そこでルイス様は作戦を変え、彼等を持ち上げながら追い詰めるように言われた。
他の教会よりも運営が上手く行っている事を持ち上げ、他の教会の聖職者の指導を依頼する。
勿論その聖職者は偽物でスパイを潜入させる者だった。
勿論困っている教会の神父達にも話を聞かせ。
そこで彼等が潰れかけた教会を救うべく奔走しているとの噂を流し、教会に通う民をそちらに移動させる。

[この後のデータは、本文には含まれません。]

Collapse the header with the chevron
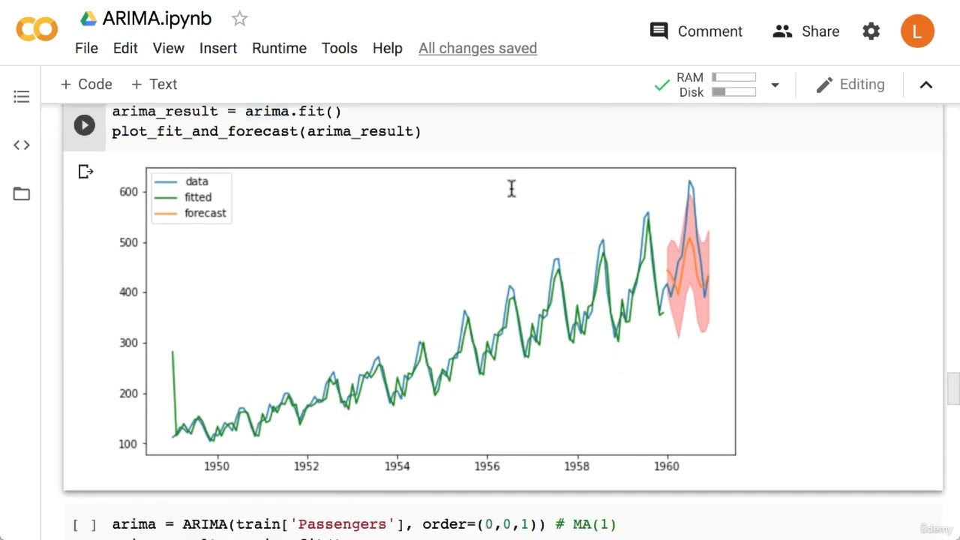The image size is (960, 540). (926, 85)
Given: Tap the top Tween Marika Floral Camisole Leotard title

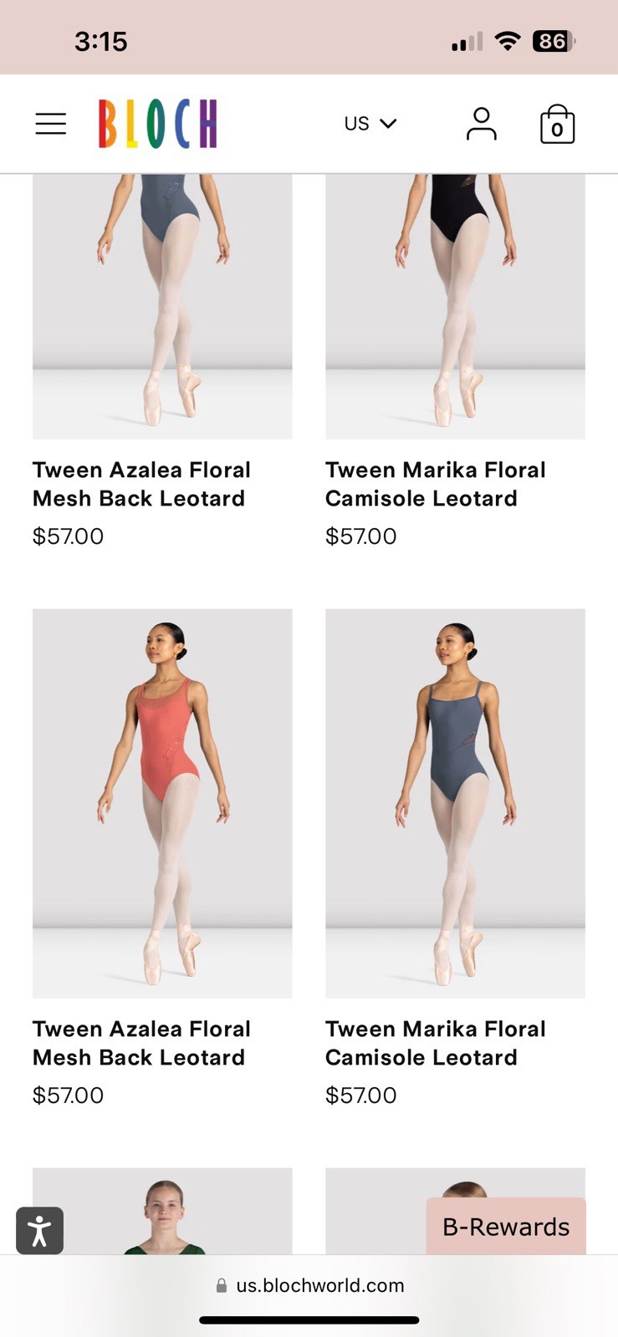Looking at the screenshot, I should point(435,484).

やりたい放題している教会では民に暴力を振るうのだが、その場合は商人や貴族が見ていないのが前提だった。
しかももうすぐ中央神殿の代表が視察に来る。
彼等が来る日を狙い、ボロを出させれば好都合だったが、まさか女性を囲んでいたとは。
流石にドン引きしたが…
ルイス様もそこまで想定していなかったが、上手く事を運ぶことができた。
おかげで不正を暴くことができ、司祭は王都から追放して二度と聖職者に返り咲くことはできなかった。
「何と恐ろしい方だ」
「ルイスは切れ者だからな」
「陛下、何故あのような才を持つ方を野放しにしておられたのですか」
十年近く、あの馬鹿親子に採取され続け、虐げられていたとは。
なんて無駄な時間を!
「私も盲点じゃった…恐らく、生きる為に頭を使い続けたのであろう?ストラス領の民がここ十年震災があれど、食べるのに困らなかったようじゃ。聞けば災害に備えて食料を確保したり、辺境伯爵にも協力してもらっていたそうじゃ」
「辺境伯爵と言いますと…」
「クラフト辺境伯爵よ」
あの方は数ある辺境伯爵の中でも気位が高く、気難しいと聞きます。
王家に忠誠を誓う誇り高き一族でもあるのです。
「聞けば幼少の頃からルイスを可愛がっていたそうじゃ。当時、クラフト夫人が病で倒れた際もルイスが献身的な看病をしてクラフト夫人の病は治ったと聞く」
「なんと…それは」
「元よりあの男は子供好き故、ルイスを寵愛した。辺境地では些細な病も命取りだ」
恐らくルイス様はストラス夫人に内緒で薬草を譲っていたのかもしれません。
あの強欲な夫人ならば薬草をチラつかせて惨い事をしそうですからね。
「ルイスはそれだけでなく、作物が育たぬ領地が作物が育つようにアドバイスをしたり、兵糧を作るのにも協力的だ。、あぁ欲がないのかレシピを提供したのに見返りも求めなかった故に…」
「恐ろしい…」
その場で何か要求していれば関係はその場で終わったかもしれませんが、何も求めなかったルイス様に恩を感じたのでしょう。
ある意味金品以上の物を得てしまったということに。
「ルイスは無自覚だろう…此度の婚姻は中立側の物は賛成じゃ。辺境に住まう貴族もな」
中立側の貴族や辺境地に住まう貴族の中には王家に敵対心を持つ者も多い。
けれど、彼等を味方につけるのは難しいのですが。
それをやってのけたルイス様は…
「影の支配者ですか」
「本人は無自覚だから余計に質が悪いと言っている!既に辺境伯爵がルイスを持ち上げておるわ!」
机を叩き嘆く上王陛下を察しますよ。
戴冠式を終え、新たな王となったリディア様はまだまだ未熟故に補佐に回りながら頭を抱える日々はまだまだ続きそうです。